El registro de nombres propios como marca es una práctica cada vez más frecuente cuando existe una clara proyección pública o un potencial uso comercial futuro.
El registro como marca de los nombres de los hijos del matrimonio Beckham por parte de Victoria Beckham, pone de relieve las tensiones entre el derecho al nombre y el derecho de marcas, así como los límites legales de este tipo de estrategias.
A partir de este caso, hablamos con Cristina Velasco, Asociada Senior del área de Marcas en Elzaburu, sobre el tratamiento jurídico del nombre propio como marca, el alcance de la protección marcaria y las vías legales existentes en caso de conflicto.
¿Debe tratarse un nombre propio igual que cualquier otra marca comercial?
Un nombre propio no puede equipararse a una marca comercial. Mientras que la marca es un signo distintivo destinado a identificar en el mercado los productos o servicios de una empresa frente a los de sus competidores, el nombre constituye un atributo de la personalidad, cuya función es identificar a una persona física en el tráfico jurídico y dentro de la sociedad. En consecuencia, la marca persigue un fin comercial, a diferencia del nombre civil, cuyo propósito es estrictamente identificativo.
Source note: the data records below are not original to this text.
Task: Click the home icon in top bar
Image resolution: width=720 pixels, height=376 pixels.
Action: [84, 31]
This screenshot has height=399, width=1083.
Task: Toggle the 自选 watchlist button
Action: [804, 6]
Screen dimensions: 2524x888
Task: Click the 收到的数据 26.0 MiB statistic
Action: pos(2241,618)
En este caso de los Beckham, al tratarse de una marca de la Unión Europea, resulta aplicable la normativa europea y, adicionalmente, la normativa nacional de los Estados miembros. El Reino Unido (país en el que reside la familia), tras su salida de la UE mediante el Brexit, ya no forma parte de dicho marco normativo. Por ello, la eventual protección del nombre civil frente a una marca de la Unión Europea tendría que articularse a través de la normativa interna de uno o varios estados miembros. En el caso de España, dicha protección se contempla expresamente en los artículos 9.1.a) y 9.1.b) de la Ley 17/2001, de 7 de diciembre, de Marcas, que prevén la prohibición de registro de signos que reproduzcan o imiten el nombre civil de una persona sin la debida autorización.
¿Puede el titular legal explotar comercialmente la marca sin el consentimiento del hijo cuando alcance la mayoría de edad?
Si la marca consistente en el nombre del hijo se ha registrado sin su consentimiento expreso y éste no ha tolerado su uso durante un período ininterrumpido de cinco años en la Unión Europea, podrá solicitar válidamente su anulación ante la EUIPO, de conformidad con el artículo 60.2.a), en relación con el artículo 60.3, del Reglamento (UE) 2017/1001.
Ahora bien, si el hijo no hubiera otorgado su consentimiento, pero hubiera tolerado el uso de la marca para determinados productos (por ejemplo, prendas de vestir de la clase 25) durante cinco años consecutivos, entonces sería más complicado solicitar la anulación para esos productos ya que debería poder demostrar que la presentación de la solicitud de la marca se realizó de mala fe.
Finalmente, debe tenerse en cuenta que el derecho de marcas está limitado por el principio de especialidad, por tanto, solo pueden concederse licencias respecto de los productos o servicios para los que la marca esté efectivamente protegida. En consecuencia, si la marca no está registrada para determinadas categorías de productos o servicios, no sería posible licenciar su uso en relación con ellos.
¿Es preferible negociar una cesión o impugnar el registro?
Todo dependerá del caso concreto y, en particular, de si ha existido consentimiento expreso del hijo en el momento del registro o un consentimiento tácito, que podría apreciarse cuando la marca haya sido utilizada de forma continuada durante más de cinco años para determinados productos, con conocimiento del hijo y sin oposición por su parte durante ese periodo.
En efecto, podría solicitarse la caducidad de la marca si han transcurrido más de cinco años desde su registro sin que haya sido utilizada para todos o para parte de los productos o servicios para los que fue concedida en el territorio relevante (en este caso la Unión Europea).
¿Qué diferencia hay entre “proteger” el nombre de un hijo y apropiárselo como marca?
Desde el momento en que un nombre se registra como marca, se presume la existencia de un interés comercial, ya que, como hemos indicado, la finalidad de la marca es su uso en el tráfico económico para distinguir los productos o servicios de una empresa frente a los de otras. Si no existe un fin comercial, carece de sentido solicitar protección marcaria puesto que, transcurridos cinco años desde su registro, la marca se vuelve vulnerable por falta de uso y cualquier tercero podría solicitar su caducidad.
Este tipo de casos ilustra cómo la gestión estratégica de activos intangibles, como el nombre, la imagen y la marca, exige un análisis jurídico previo y riguroso, orientado no solo a la protección frente a terceros, sino también a la prevención de conflictos futuros.